BEGIN
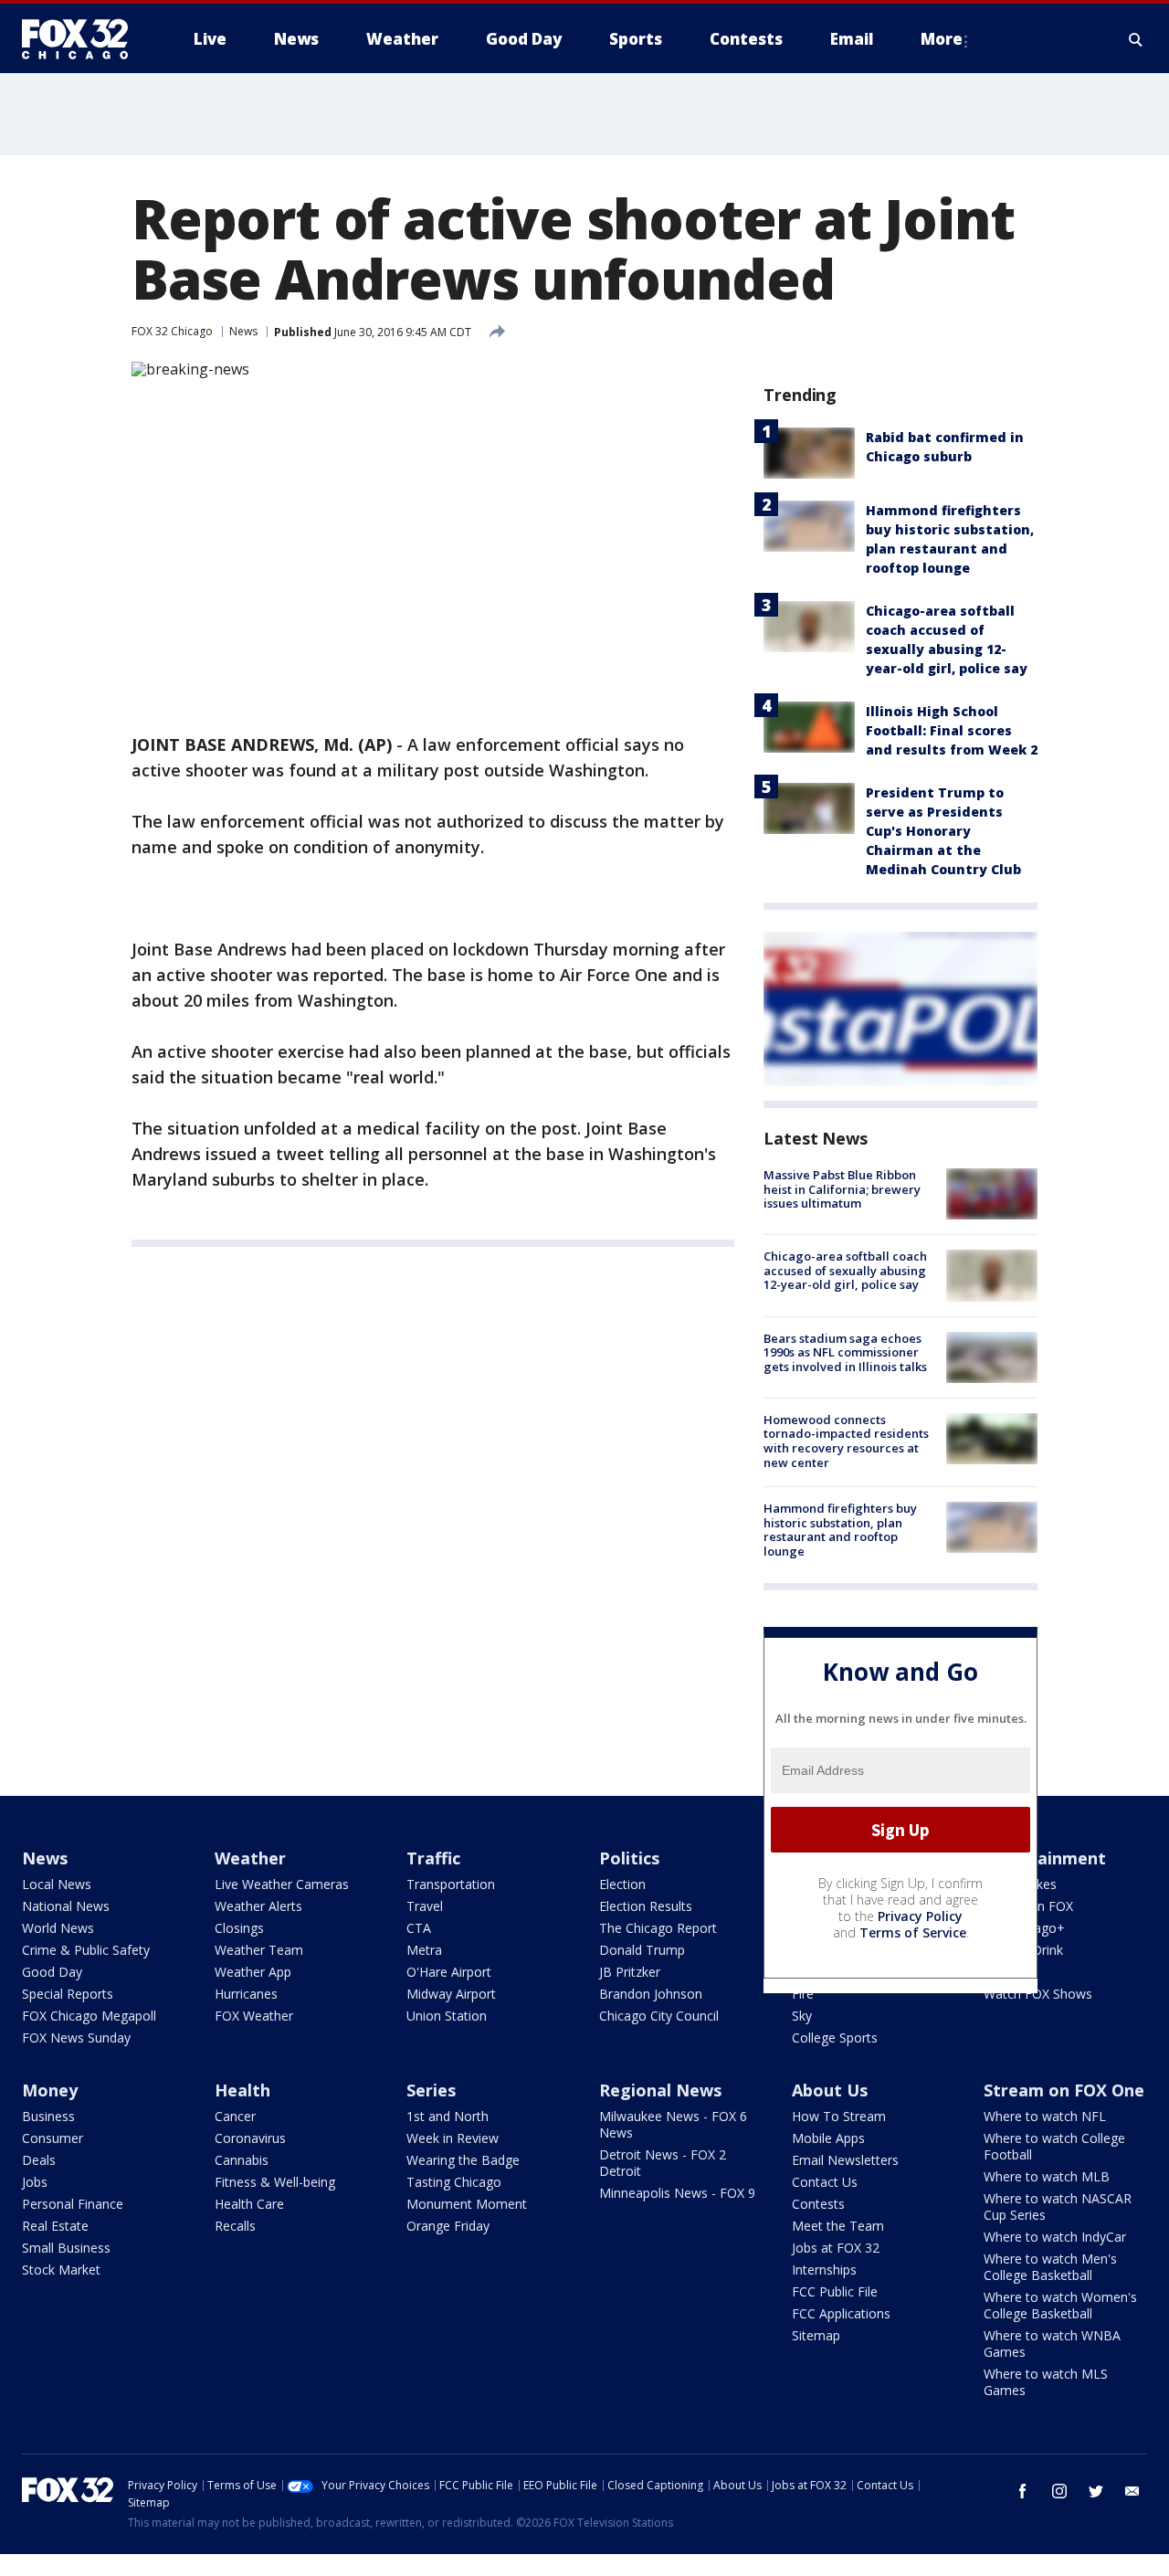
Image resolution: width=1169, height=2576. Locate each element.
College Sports (835, 2037)
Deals (39, 2160)
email (1132, 2491)
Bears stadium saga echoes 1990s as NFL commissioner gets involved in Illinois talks (845, 1352)
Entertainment (1045, 1858)
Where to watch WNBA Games (1052, 2343)
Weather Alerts (258, 1906)
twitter (1096, 2491)
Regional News (660, 2090)
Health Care (249, 2203)
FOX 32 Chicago (172, 331)
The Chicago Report (658, 1928)
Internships (824, 2269)
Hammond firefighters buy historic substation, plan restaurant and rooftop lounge (840, 1529)
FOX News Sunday (76, 2037)
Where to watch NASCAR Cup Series (1058, 2206)
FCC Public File (835, 2291)
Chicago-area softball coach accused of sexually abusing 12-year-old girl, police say (845, 1270)
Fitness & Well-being (275, 2182)
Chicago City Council (659, 2015)
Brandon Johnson (650, 1993)
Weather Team (259, 1949)
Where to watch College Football (1054, 2146)
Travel (424, 1906)
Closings (239, 1928)
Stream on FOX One (1064, 2090)
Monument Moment (466, 2203)
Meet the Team (838, 2225)
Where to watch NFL (1045, 2116)
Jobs (34, 2182)
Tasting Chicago (453, 2182)
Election (622, 1884)
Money (50, 2090)
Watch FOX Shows (1038, 1993)
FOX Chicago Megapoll (89, 2015)
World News (58, 1928)
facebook (1022, 2491)
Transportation (450, 1884)
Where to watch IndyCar (1055, 2236)
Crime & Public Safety (86, 1949)
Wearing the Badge (463, 2160)
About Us (830, 2090)
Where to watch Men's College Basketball (1050, 2267)
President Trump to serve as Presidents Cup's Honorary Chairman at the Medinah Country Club (943, 831)
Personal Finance (72, 2203)
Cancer (235, 2116)
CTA (418, 1928)
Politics (629, 1858)
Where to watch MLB (1047, 2176)
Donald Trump (642, 1949)
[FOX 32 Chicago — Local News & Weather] (82, 39)
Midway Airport (451, 1993)
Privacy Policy (920, 1916)
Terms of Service (912, 1932)
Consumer (52, 2138)
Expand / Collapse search (1136, 39)
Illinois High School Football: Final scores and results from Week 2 (951, 730)
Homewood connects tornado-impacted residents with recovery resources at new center (846, 1441)
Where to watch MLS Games (1046, 2382)
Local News (56, 1884)
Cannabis (242, 2160)
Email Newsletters (845, 2160)
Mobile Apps (828, 2138)
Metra (424, 1949)
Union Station (446, 2015)
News (243, 331)
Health (242, 2090)
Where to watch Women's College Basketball (1060, 2305)
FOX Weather (254, 2015)
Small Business (66, 2247)
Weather (250, 1858)
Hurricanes (246, 1993)
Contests (818, 2203)
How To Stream (839, 2116)
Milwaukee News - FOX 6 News (673, 2124)
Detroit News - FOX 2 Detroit (662, 2163)
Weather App (253, 1971)
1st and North (447, 2116)
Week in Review (452, 2138)
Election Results (645, 1906)
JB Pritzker (629, 1971)
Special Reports (67, 1993)
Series (431, 2090)
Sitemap (816, 2335)
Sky (802, 2015)
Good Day (52, 1971)
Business (48, 2116)
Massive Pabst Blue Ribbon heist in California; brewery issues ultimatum (842, 1189)
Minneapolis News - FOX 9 (677, 2192)
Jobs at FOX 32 (835, 2247)
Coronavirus (250, 2138)
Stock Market (61, 2269)
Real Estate (55, 2225)
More (942, 38)
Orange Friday (448, 2225)
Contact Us (825, 2182)
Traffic (433, 1858)
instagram (1059, 2491)
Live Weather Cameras (282, 1884)
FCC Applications (841, 2313)
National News (66, 1906)
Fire (803, 1993)
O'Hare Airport (448, 1971)
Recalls (235, 2225)
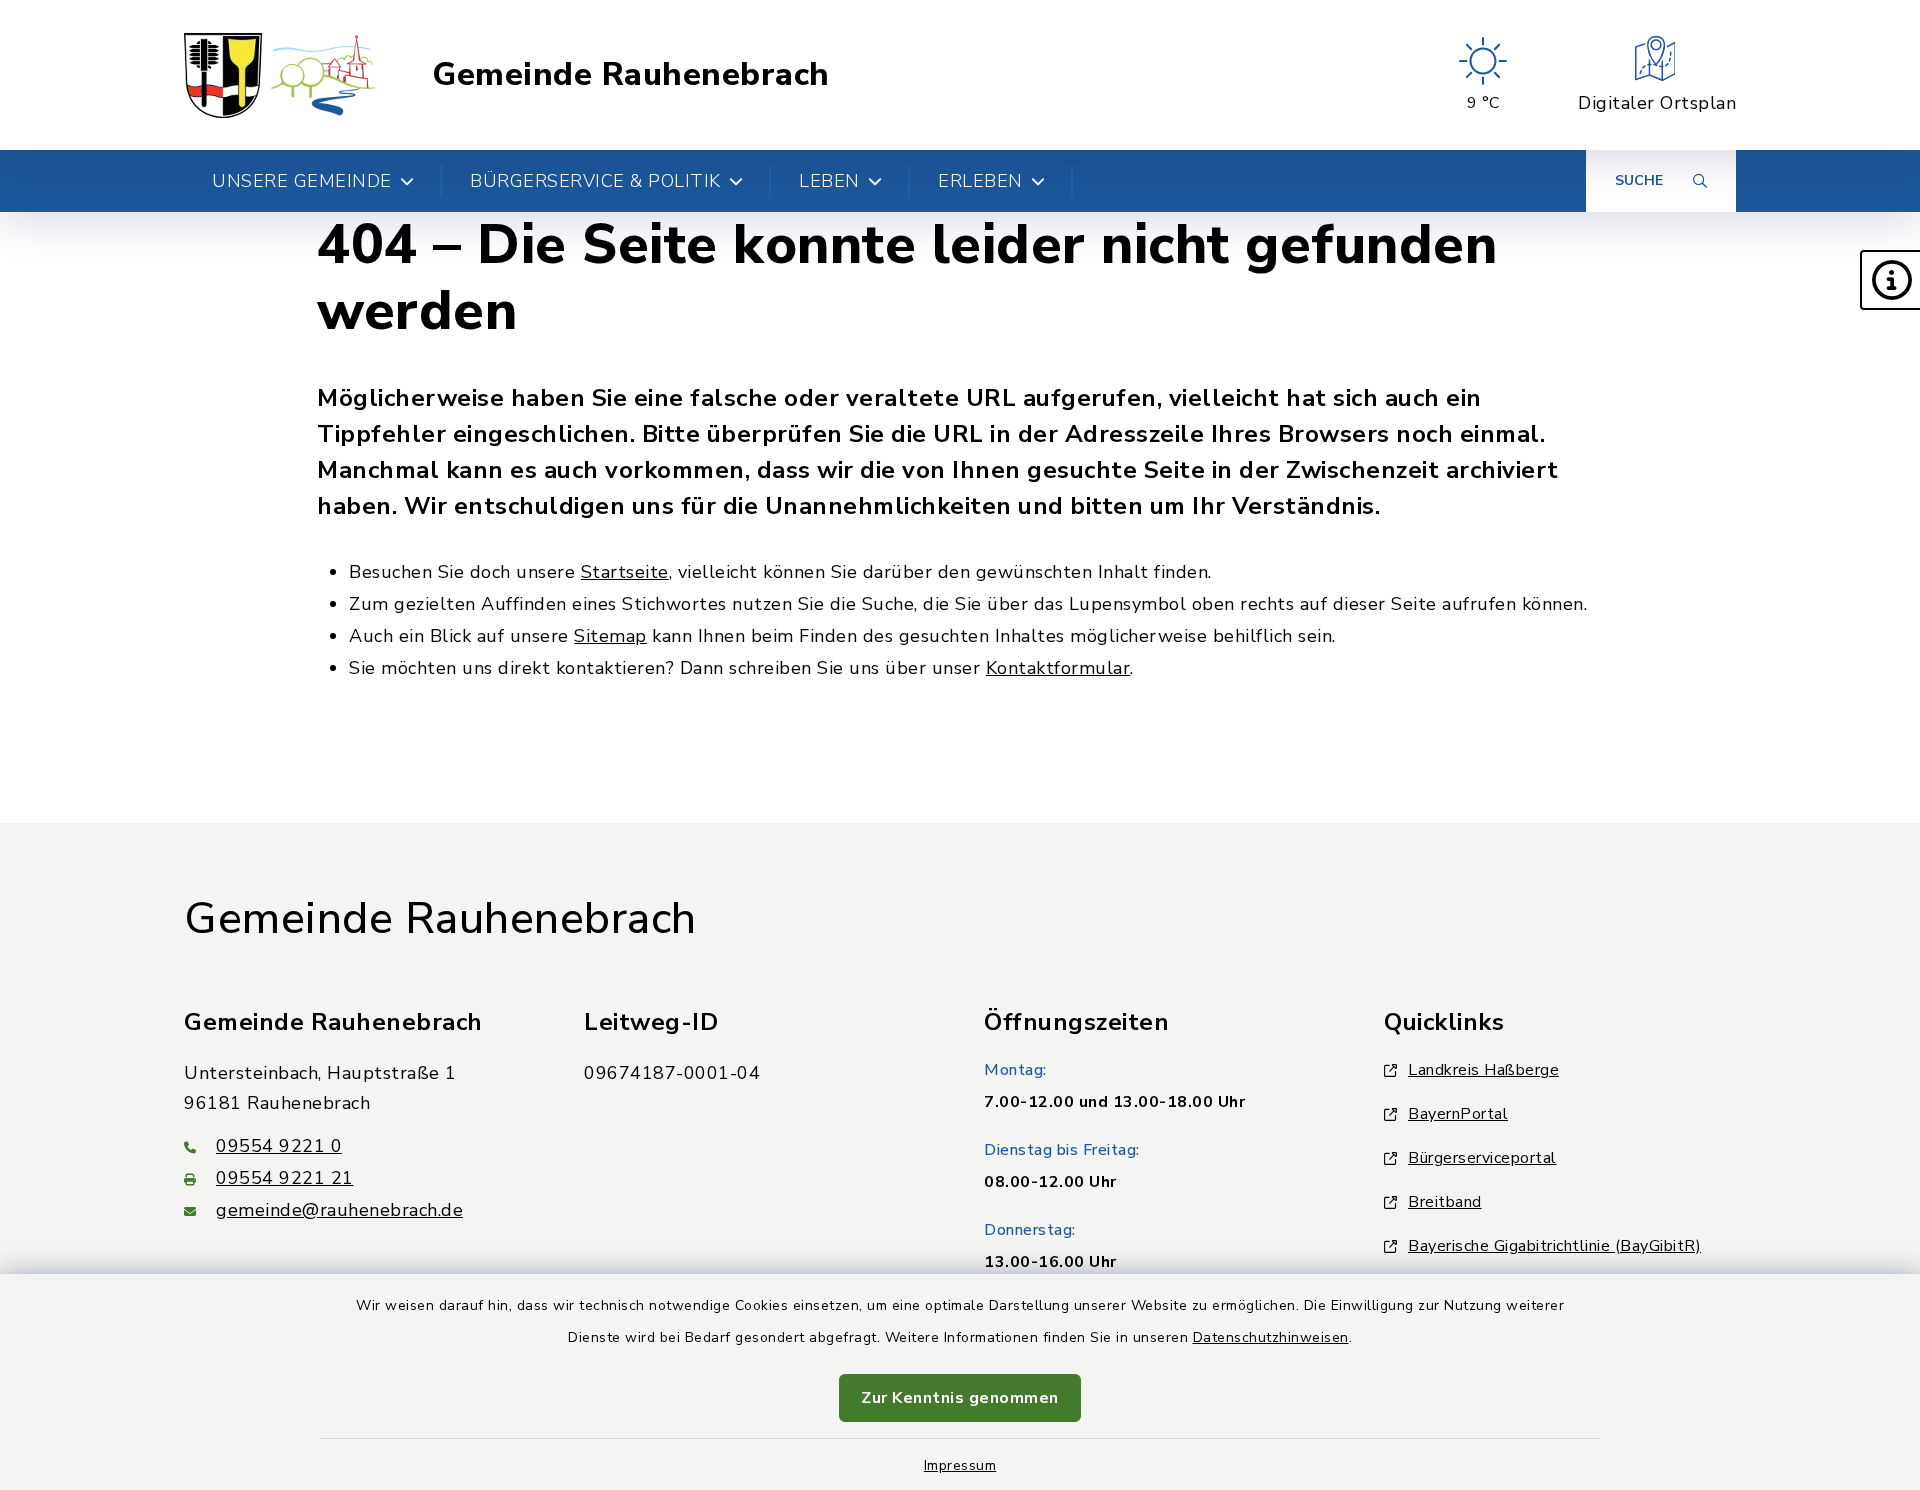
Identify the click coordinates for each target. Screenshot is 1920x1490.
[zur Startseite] (280, 75)
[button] (1890, 280)
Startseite (625, 572)
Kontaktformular (1058, 668)
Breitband (1445, 1202)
END
## Work item
Could you reproduce exactly the lines of the entries above, from the one with "Election (622, 1884)" through the one with "Weather App (253, 1971)", and nothing else?

## Written answer
Election (622, 1884)
Money (50, 2090)
Watch FOX Shows (1038, 1993)
FOX Chicago Megapoll (89, 2015)
World News (58, 1928)
facebook (1022, 2491)
Transportation (450, 1884)
Where to watch IndyCar (1055, 2236)
Crime & Public Safety (86, 1949)
Wearing the Badge (463, 2160)
About Us (830, 2090)
Where to watch Men's College Basketball (1050, 2267)
President Trump to serve as Presidents Cup's Honorary Chairman at the Medinah Country Club (943, 831)
Personal Finance (72, 2203)
Cancer (235, 2116)
CTA (418, 1928)
Politics (629, 1858)
Where to watch MLB (1047, 2176)
Donald Trump (642, 1949)
[FOX 32 Chicago — Local News & Weather] (82, 39)
Midway Airport (451, 1993)
Privacy Policy (920, 1916)
Terms of Service (912, 1932)
Consumer (52, 2138)
Expand / Collapse search (1136, 39)
Illinois High School Football: Final scores and results from Week 2 (951, 730)
Homewood connects tornado-impacted residents with recovery resources at new center (846, 1441)
Where to watch MLS Games (1046, 2382)
Local News (56, 1884)
Cannabis (242, 2160)
Email Newsletters (845, 2160)
Mobile Apps (828, 2138)
Metra (424, 1949)
Union Station (446, 2015)
News (243, 331)
Health (242, 2090)
Where to watch Women's College Basketball (1060, 2305)
FOX Weather (254, 2015)
Small Business (66, 2247)
Weather (250, 1858)
Hurricanes (246, 1993)
Contests (818, 2203)
How To Stream (839, 2116)
Milwaukee News - FOX 6 News (673, 2124)
Detroit News - FOX 2 Detroit (662, 2163)
Weather App (253, 1971)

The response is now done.